▶ **Reading text**
++++++++++++++++++++

Jackson, 983 So.2d at 573. Neither was the rule intended to bypass the “contemporaneous objection” requirement or to substitute for a collateral claim of ineffective assistance of counsel. Id. Because his three claims do not involve sentencing errors and were not preserved for appellate review, Appellant's sole remaining option on direct appeal is to show fundamental error.
The first issue is whether the trial court erred by revoking probation based on a violation of Condition (1), which required Appellant “[e]ach month ․ [to] make a full and truthful report to your Probation Officer on the form provided for that purpose.” “[P]robationers are entitled to notice ‘of what law the probationer is alleged to have violated.’ ” Andrews v. State, 693 So.2d 1138, 1141 (Fla. 1st DCA 1997) (quoting Burton v. State, 651 So.2d 793, 794 (Fla. 1st DCA 1995)). “[T]he language used in a condition of probation is determinative of a probationer's duties and responsibilities while on probation.” Stanley v. State, 922 So.2d 411, 414 (Fla. 5th DCA 2006). By its plain words, this condition relates only to the requirement to turn in to the probation officer each month a full, truthful form. In contrast, the affidavit of violation of probation alleged 1) not only Appellant's failure to make a full, truthful report to the probation officer on the form provided, 2) but also his failure to comply with the probation officer's instructions to report to the probation office sometime on the first through fifth day of each month.
This second, italicized allegation is not mentioned or required under Condition (1). “[T]he violation must mirror the language of the condition of probation allegedly violated.” Stanley, 922 So.2d at 415. The written transcript of the revocation hearing confirms Appellant's assertion that no competent, substantial evidence was adduced indicating that Appellant had failed to make a full, truthful monthly report on the form provided. In fact, the subject of a form to be submitted to the probation officer was not even addressed at the hearing. Thus, the State failed to show a willful, substantial violation of Condition (1). Stanley, 922 So.2d at 415 (stating that “[v]iolation of probation cases adhere to strict due process requirements attendant to criminal cases,” that “[a] probationer must be violated for the reasons stated in the affidavit filed,” and “the violation must mirror the language of the condition of probation allegedly violated”).

++++++++++++++++++++

▶ **Material shown**
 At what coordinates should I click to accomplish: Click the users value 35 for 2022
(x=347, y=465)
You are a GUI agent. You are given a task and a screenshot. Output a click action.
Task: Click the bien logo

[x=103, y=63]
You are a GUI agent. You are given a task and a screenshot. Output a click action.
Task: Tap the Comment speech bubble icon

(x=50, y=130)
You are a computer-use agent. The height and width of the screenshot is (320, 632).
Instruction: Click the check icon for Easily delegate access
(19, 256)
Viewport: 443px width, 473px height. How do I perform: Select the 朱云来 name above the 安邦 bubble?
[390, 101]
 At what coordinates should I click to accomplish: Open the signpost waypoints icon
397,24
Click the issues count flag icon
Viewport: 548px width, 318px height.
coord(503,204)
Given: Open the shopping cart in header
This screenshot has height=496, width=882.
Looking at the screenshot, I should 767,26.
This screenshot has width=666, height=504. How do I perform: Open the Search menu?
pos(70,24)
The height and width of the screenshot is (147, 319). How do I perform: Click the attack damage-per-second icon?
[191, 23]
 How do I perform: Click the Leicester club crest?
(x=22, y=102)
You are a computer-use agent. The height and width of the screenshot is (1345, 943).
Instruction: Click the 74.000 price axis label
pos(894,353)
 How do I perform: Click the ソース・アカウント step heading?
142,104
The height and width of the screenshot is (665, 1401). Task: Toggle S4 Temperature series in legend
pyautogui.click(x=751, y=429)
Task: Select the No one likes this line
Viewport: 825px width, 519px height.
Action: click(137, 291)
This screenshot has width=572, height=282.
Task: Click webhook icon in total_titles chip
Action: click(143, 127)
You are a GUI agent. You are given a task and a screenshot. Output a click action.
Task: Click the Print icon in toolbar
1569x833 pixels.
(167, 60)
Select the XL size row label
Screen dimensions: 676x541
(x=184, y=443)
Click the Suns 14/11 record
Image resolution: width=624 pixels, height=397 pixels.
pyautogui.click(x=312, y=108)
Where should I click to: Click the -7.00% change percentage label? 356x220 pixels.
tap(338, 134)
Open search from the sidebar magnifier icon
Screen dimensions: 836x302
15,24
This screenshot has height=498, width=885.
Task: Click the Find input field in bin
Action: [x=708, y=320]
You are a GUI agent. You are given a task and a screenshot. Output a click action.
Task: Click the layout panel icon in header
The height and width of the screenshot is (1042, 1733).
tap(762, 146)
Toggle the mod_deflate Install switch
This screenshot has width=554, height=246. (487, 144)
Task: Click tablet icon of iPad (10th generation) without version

++++++++++++++++++++

▶ **Problem description**
In the probation revocation passage, write out the stretch from "Jackson, 983 So.2d" through "show fundamental error." again, replacing "fundamental error" with "reversible error". The items play no part in what follows.

▶ **Exercise solution**
Jackson, 983 So.2d at 573. Neither was the rule intended to bypass the “contemporaneous objection” requirement or to substitute for a collateral claim of ineffective assistance of counsel. Id. Because his three claims do not involve sentencing errors and were not preserved for appellate review, Appellant's sole remaining option on direct appeal is to show reversible error.